Cambia la frase del frontespizio del foglietto degli avvisi

“Come la freccia dell’arciere addestrato, quando si allontana dalla corda dell’arco non si dà riposo prima di arrivare al bersaglio, così l’uomo è creato da Dio avendo come obiettivo Dio, e non riesce a trovare riposo se non in Dio”

 

Questa frase la troverete sempre riportato sul foglietto degli avvisi, sul sito e sugli altri mezzi di comunicazione delle nostre comunità.

Nato nel 1756, il filosofo, Kierkegaard visse la quasi totalità della sua esistenza a Copenaghen, dove morì nel 1838.

La sua filosofia prese corpo da un doppio rifiuto, ossia il rifiuto della filosofia hegeliana e l’allontanamento dal vuoto formalismo della Chiesa danese. La visione della vita umana, che Kierkegaard ha in questa frase, è profondamente biblica e si rifà in parte a uno dei fili conduttori del libro dei Proverbi. Questo libro della bibbia, lungo ben 31 capitoli, è detto in ebraico “mashalim” e abbraccia una vasta gamma di significati: parabola, aforisma, detto o cantico sapienziale, poesia simbolica, proverbio e infine paragone, che è il nome di questo libro nella bibbia greca.

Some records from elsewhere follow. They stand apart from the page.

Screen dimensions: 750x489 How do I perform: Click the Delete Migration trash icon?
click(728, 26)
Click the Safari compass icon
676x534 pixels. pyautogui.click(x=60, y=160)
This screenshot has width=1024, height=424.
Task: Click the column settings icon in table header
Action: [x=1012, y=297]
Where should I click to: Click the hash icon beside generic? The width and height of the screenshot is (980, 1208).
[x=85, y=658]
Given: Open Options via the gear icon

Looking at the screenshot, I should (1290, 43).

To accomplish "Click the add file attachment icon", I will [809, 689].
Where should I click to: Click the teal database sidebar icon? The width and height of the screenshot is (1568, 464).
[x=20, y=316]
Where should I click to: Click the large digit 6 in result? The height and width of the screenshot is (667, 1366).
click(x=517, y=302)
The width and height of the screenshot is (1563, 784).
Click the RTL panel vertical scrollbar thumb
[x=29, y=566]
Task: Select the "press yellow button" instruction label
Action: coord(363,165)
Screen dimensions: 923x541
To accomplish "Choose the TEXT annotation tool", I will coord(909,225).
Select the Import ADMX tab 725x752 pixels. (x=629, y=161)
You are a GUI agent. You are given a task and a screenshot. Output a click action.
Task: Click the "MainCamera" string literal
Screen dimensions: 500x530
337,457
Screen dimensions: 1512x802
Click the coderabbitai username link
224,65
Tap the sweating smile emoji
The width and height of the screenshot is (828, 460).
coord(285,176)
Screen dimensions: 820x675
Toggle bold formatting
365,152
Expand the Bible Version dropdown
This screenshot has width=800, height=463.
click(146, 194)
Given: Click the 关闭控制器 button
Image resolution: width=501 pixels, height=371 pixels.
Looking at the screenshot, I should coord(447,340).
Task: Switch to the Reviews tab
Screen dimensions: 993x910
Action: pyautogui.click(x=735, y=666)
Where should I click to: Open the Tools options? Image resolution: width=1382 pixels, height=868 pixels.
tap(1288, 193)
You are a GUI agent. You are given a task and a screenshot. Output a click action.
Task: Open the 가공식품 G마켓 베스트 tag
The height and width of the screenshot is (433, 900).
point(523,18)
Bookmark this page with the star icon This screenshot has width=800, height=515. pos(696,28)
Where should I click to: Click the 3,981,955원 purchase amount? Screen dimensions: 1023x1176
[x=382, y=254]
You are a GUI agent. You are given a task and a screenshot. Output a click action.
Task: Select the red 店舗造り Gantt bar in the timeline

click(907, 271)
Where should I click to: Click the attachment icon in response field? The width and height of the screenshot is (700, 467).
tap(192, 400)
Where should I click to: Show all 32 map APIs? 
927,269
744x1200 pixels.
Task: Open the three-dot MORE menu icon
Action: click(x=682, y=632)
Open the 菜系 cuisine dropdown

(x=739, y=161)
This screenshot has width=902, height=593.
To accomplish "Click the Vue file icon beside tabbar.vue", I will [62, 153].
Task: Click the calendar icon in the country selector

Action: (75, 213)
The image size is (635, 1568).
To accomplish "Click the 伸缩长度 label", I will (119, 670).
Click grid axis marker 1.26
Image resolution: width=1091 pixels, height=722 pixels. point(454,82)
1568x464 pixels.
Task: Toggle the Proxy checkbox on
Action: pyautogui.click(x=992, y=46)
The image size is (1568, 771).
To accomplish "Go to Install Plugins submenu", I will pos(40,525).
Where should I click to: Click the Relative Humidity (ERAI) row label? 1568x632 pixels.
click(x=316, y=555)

La versione latina lo chiama proverbia e quindi il testo italiano così lo traduce. Occhio, però. Per noi un proverbio è un detto sapienziale che viene dalla cultura popolare e che dovrebbe insegnarci a vivere (rosso di sera … tanto va la gatta al lardo, etc.). Per il mondo biblico invece la riflessione riguarda il rapporto tra Dio e l’uomo e tra l’essere umano e la creazione: il tutto sotto lo sguardo vigile e previdente della sapienza di Dio. Quindi, se leggete questo libro, non aspettatevi una sfilza di detti o di frasi che vi indichino come vivere al meglio, ma una serie di pensieri di saggi di ogni epoca che cercano di penetrare il pensiero di Dio sul mondo.

Il personaggio principale dei Proverbi è la Sapienza, in ebraico “Kokmah” la cui radice verbale ricorda l’abilità di colui che coglie nel segno, che va dritto verso la vittoria e che non sbaglia direzione. Si contrappone alla sapienza il sostantivo “hattàh” che in italiano traduciamo con “peccato”, ma che in realtà significa fallire il colpo, inettitudine, sbagliare strada o bersaglio. La Sapienza come maestra di vita, unico bene da conquistare, tesoro nascosto da ricercare, via da percorrere. Su questa visione si pone anche Kierkegaard, su questa visione ci poniamo anche noi in questo anno, che sarà sicuramente particolare, e ci pone nuove difficoltà, ma anche nuove possibilità.

Riusciremo a capire quali obbiettivi raggiungere insieme? Riusciremo a centrare il bersaglio?

È una sfida a cui tutti siamo chiamati a collaborare, con fiducia e serenità.

Vi lascio con un’ultima frase del libro dei proverbi: “Figlio mio, se il tuo cuore è saggio, anche il mio cuore si rallegrerà; il mio cuore esulterà quando le tue labbra diranno cose rette” (Proverbi 23,15).

Che il nostro parlare possa essere luce, illuminato da un cuore saggio, che possa essere un messaggio chiaro e di speranza. Soprattutto in questo momento dove si dice tutto e il contrario di tutto. Dove diventa difficile fare delle scelte e dove è difficile sentire parole sagge.